Materials and methods

Ethics statement

All animal studies were conducted in accordance with protocols approved by the Animal Care and Use Committee of Shandong University.

Cell culture

The human lung adenocarcinoma (LUAD) A549 cell line and the human lung squamous cell carcinoma (LUSC) SK-MES-1 cell line (both human NSCLC cell lines) were obtained from the American Type Culture Collection. Both cell lines were cultured in RPMI-1640 medium supplemented with 10% fetal bovine serum (Gibco; Thermo Fisher Scientific, Inc.) and 1% penicillin/streptomycin (HyClone; GE Healthcare Life Sciences) at 37°C in a humidified incubator with 5% CO2.

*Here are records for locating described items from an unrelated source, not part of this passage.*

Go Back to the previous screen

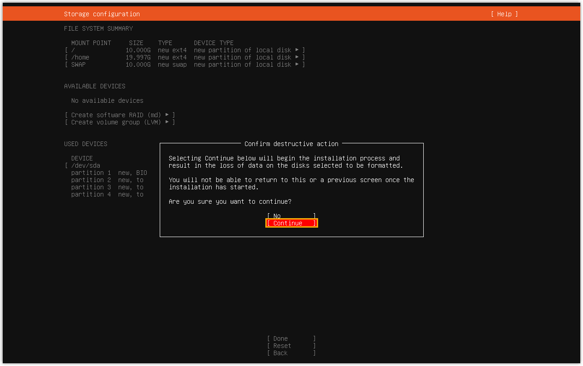coord(291,353)
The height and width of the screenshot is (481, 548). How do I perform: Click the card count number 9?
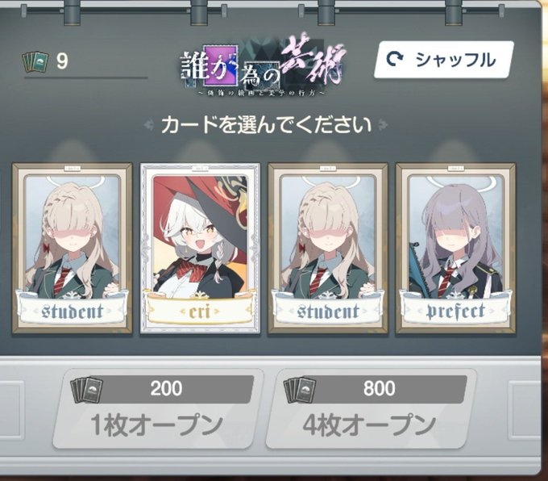pos(62,61)

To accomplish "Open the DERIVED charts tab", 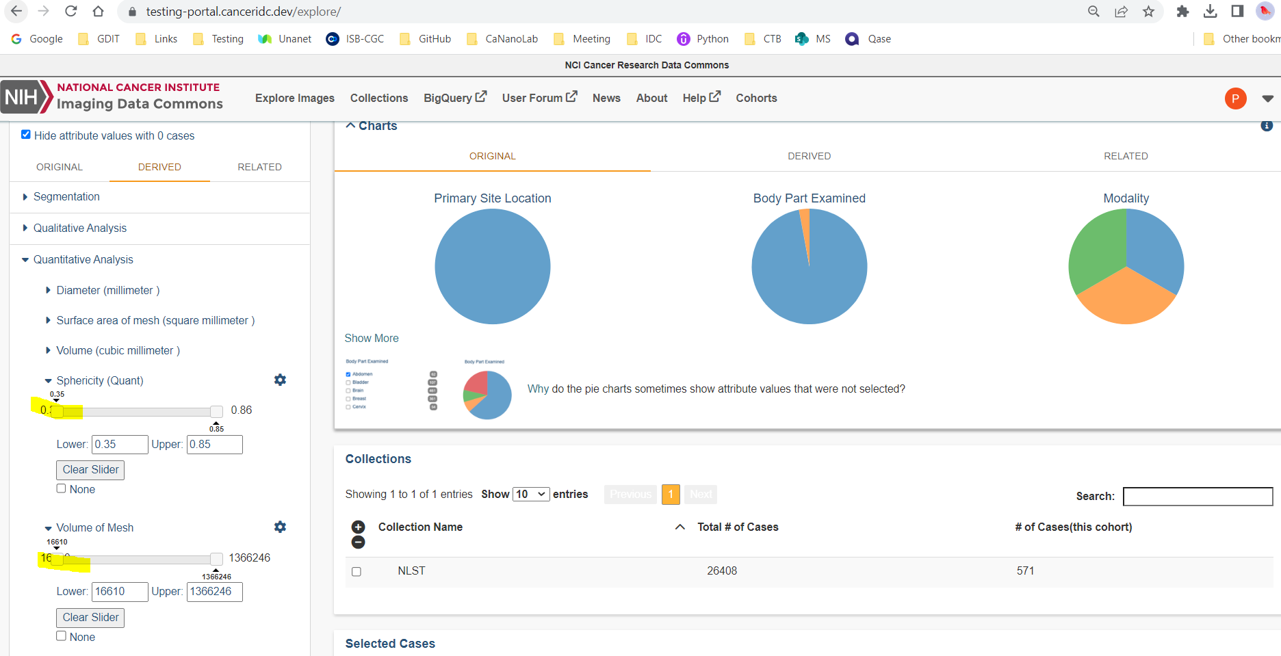I will coord(809,156).
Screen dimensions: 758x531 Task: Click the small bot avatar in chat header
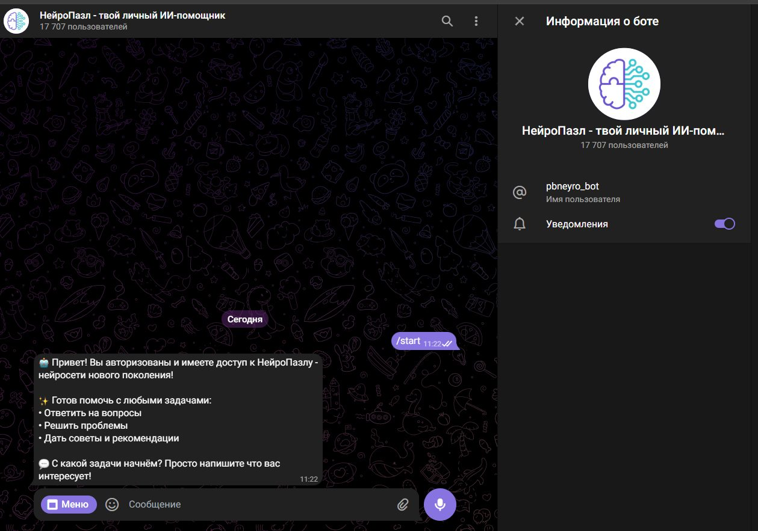[16, 21]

Flow cytometry analysis of CD93 expression in NSCLC cells

CD93 expression in A549 and SK-MES-1 cells was determined using flow cytometry. In brief, the cells were digested by trypsin, centrifuged (100 × g at 4°C for 5 min) and suspended in ice-cold PBS (pH 7.4) at a concentration of 5×105 cells/100 µl. The cells were then incubated with PBS and phycoerythrin (PE)-conjugated CD93 antibody (200 µg/ml, dissolved in phosphate-buffered solution with 0.09% sodium azide and 0.2% BSA, pH 7.2; BioLegend, Inc.) for 30 min at 4°C. After the incubation, the cells were washed twice with ice-cold PBS and the binding efficiency was analyzed using a MACSQuant flow cytometer (Miltenyi Biotec GmbH). The mean fluorescence intensities were quantified using FlowJo 7.6.1 software (Tree Star, Inc.).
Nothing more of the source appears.